Guest Post, Denton McCabe: Data-Saturation in Cross-Disciplinary Art

Denton McCabe Bio PhotoData-saturation as an aesthetic practice emerged from the late 20th-century media practice of working with partitions, fragments, multi-samples, and frames, (exemplified by the commercial advertisement, the audio loop, the film montage, the remix, and so forth). Current advances in editing software have enabled the fragmentation of any digital file to occur down at the levels of the tiniest pixel, frame, or multisample. For Deleuze, the montage was a means of releasing the appearance of linear and sequential time from the movement-image, that is to say that editing imbued film with the illusion of a linear timeline. In terms of audio applications, Karlheinz Stockhausen generated entire soundscapes from singular patterns of electronic pulsations; utilizing these cyclic pulse-patterns as material that could be subsequently transposed to other frequencies of any duration; this action resulted in the creation of singular timbres within his compositions Gesang der Jünglinge and Kontakte. Today, in our cultural wasteland, which is littered with moving images and audio, a wasteland literally saturated with infinite variegations of data and their technological transformations; this state has enabled the artist to rupture with past forms, conceptions, and materials in the creation of an artwork.
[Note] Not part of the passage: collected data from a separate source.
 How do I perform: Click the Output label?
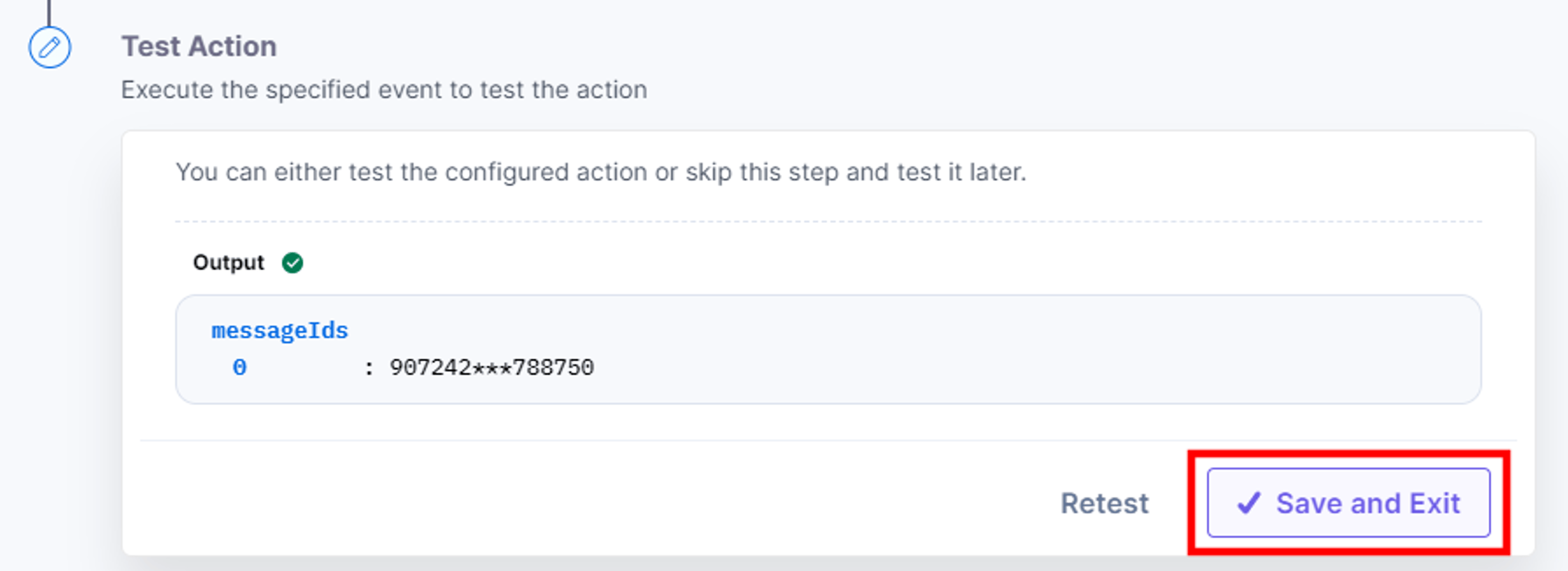[228, 262]
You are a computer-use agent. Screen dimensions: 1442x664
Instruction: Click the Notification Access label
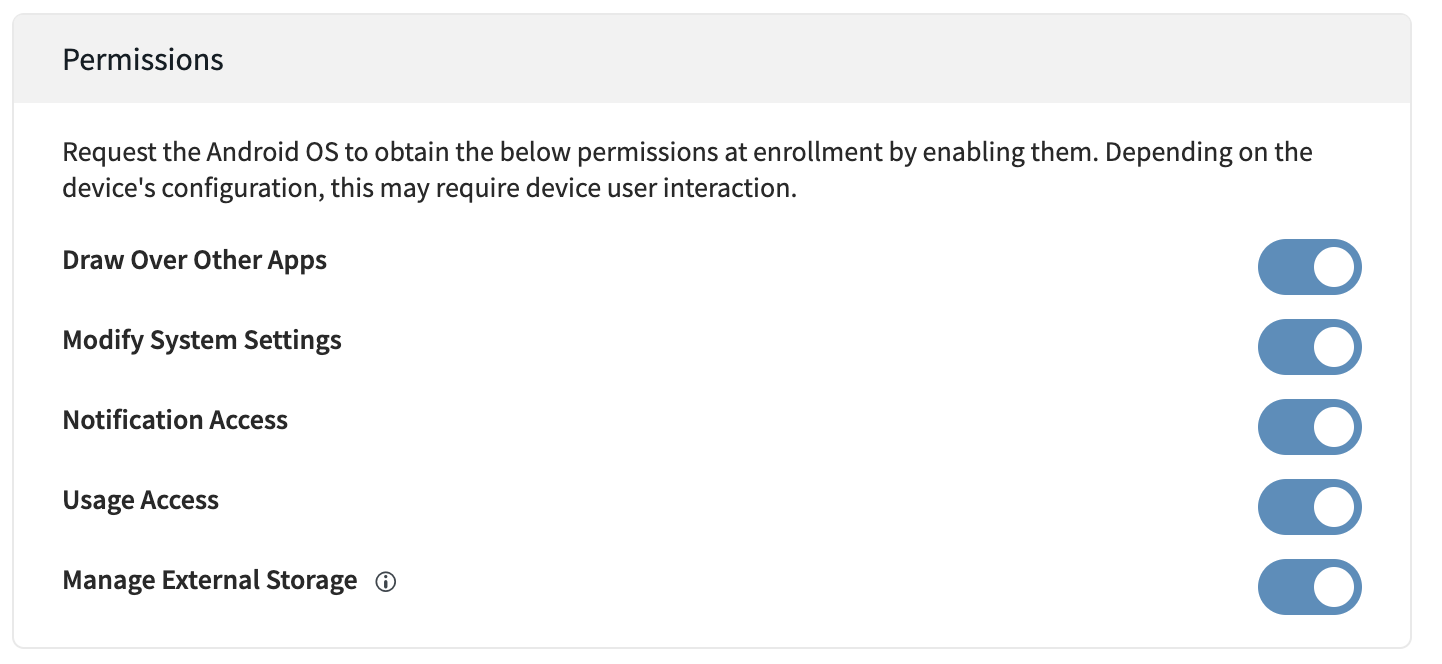[175, 421]
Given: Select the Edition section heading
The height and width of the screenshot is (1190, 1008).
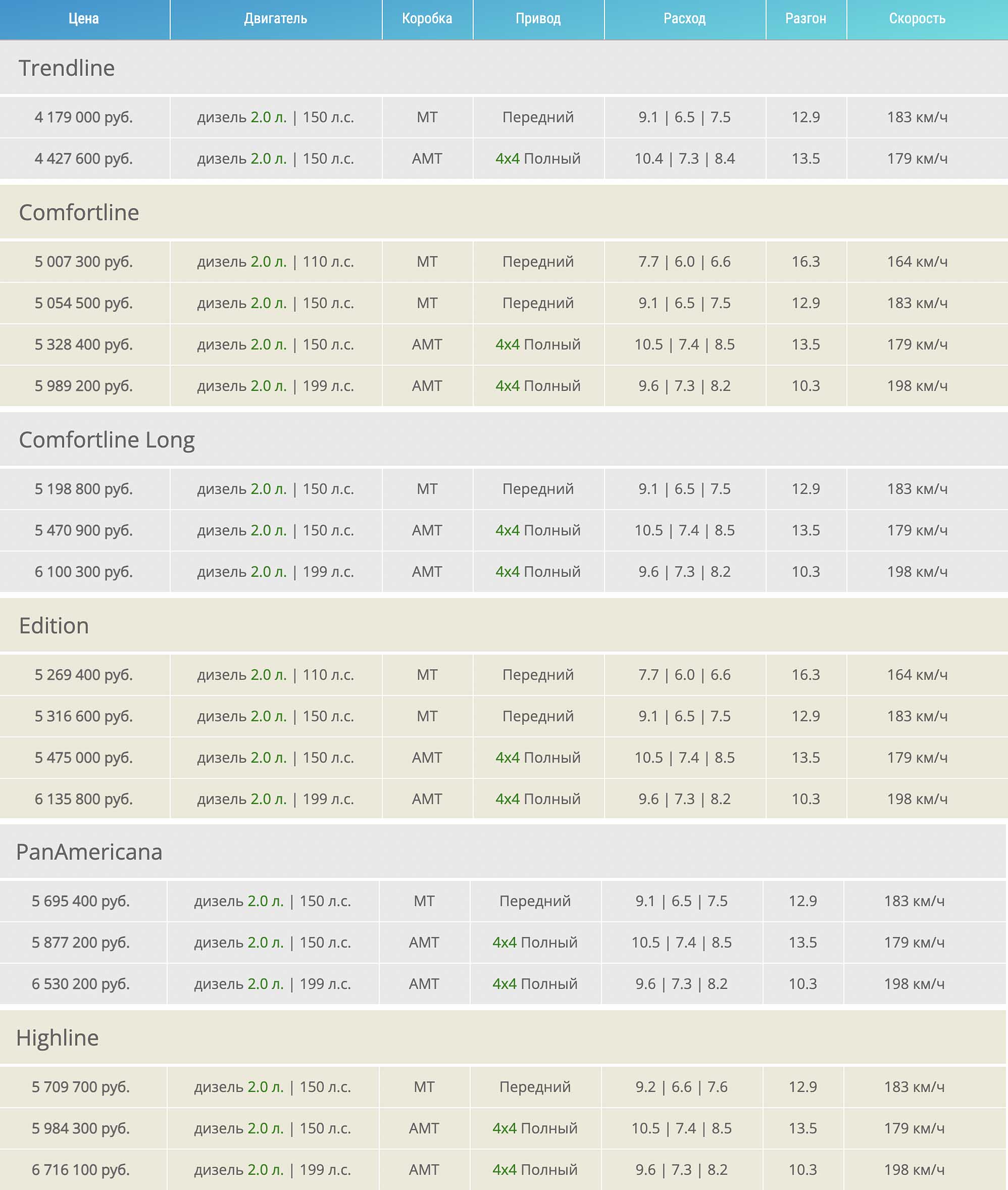Looking at the screenshot, I should point(54,625).
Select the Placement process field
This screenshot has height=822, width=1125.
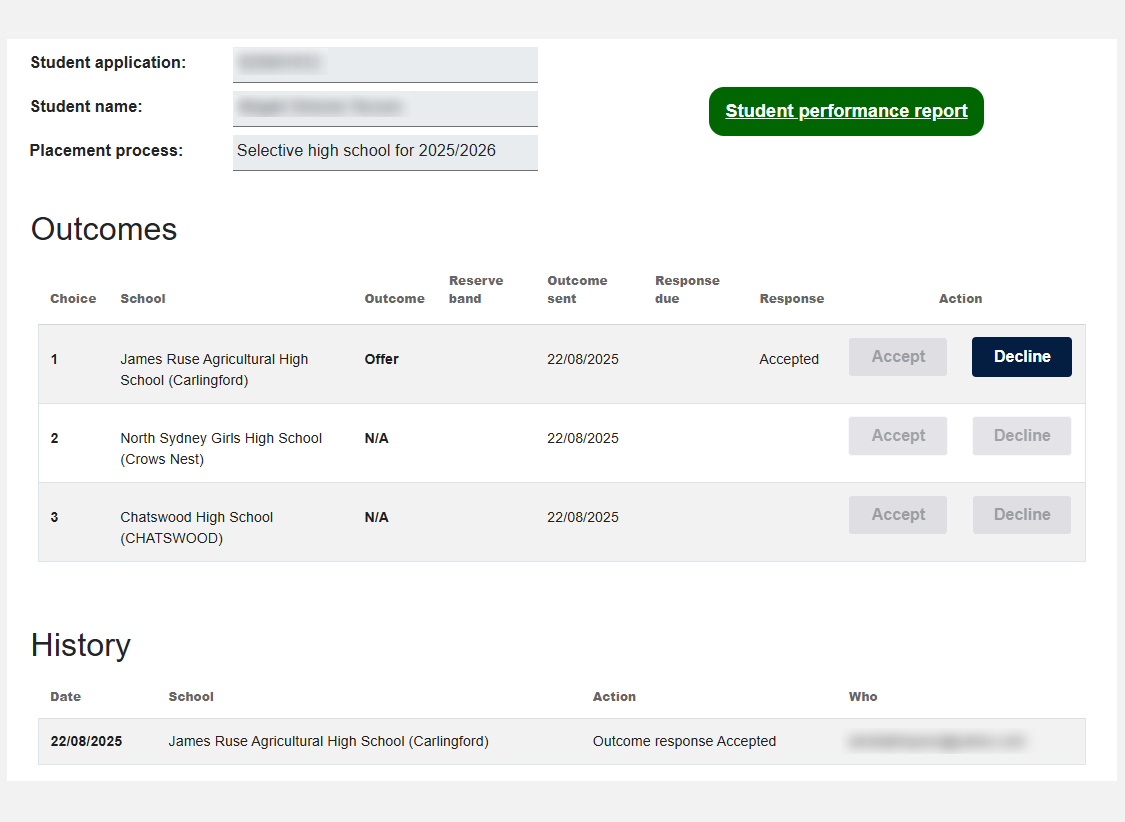coord(385,152)
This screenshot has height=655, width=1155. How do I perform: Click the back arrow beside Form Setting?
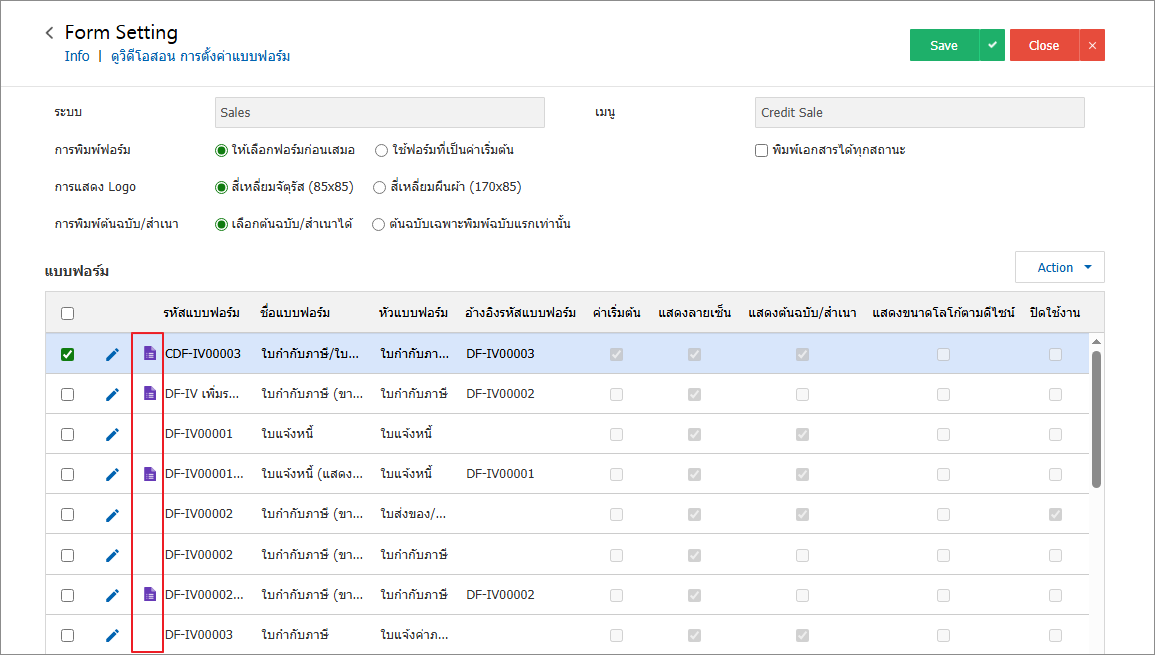coord(49,33)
Traditionally, the creator of a work of art has implemented a top-down design; the creator defined the whole shape of a work of art beforehand, then began partitioning the work off into smaller sequences, movements, or edits. The privilege with which technology has gifted the contemporary cross-disciplinary artist is the ability to work from the bottom-up, rather than from the top-down. This is not to say that the artist is only just now blessed with the ability to work with the conception of an isolated fragment of a larger image (for example, a flower petal that would ultimately belong to a field of flowers) or an analogous fragment in any other discipline (a word, or a harmonic interval, a close-up, etc.); with the aid of modern developments in software, the artist can now begin working with not only the frame or partition as a generative material, but this is the initial detail that will eventually reveal the form of the whole working. Beginning with a kernel of some type (a series of pulsations, a shot, a number sequence, or any other raw data) the artist can implement a bottom-up design paradigm; which means creating the micro-details of a work of art firsthand. After individual components are built from scratch, so to speak, these can be unified under the umbrella of a larger creative conception; with multiple creations being unified further into a specific body of work.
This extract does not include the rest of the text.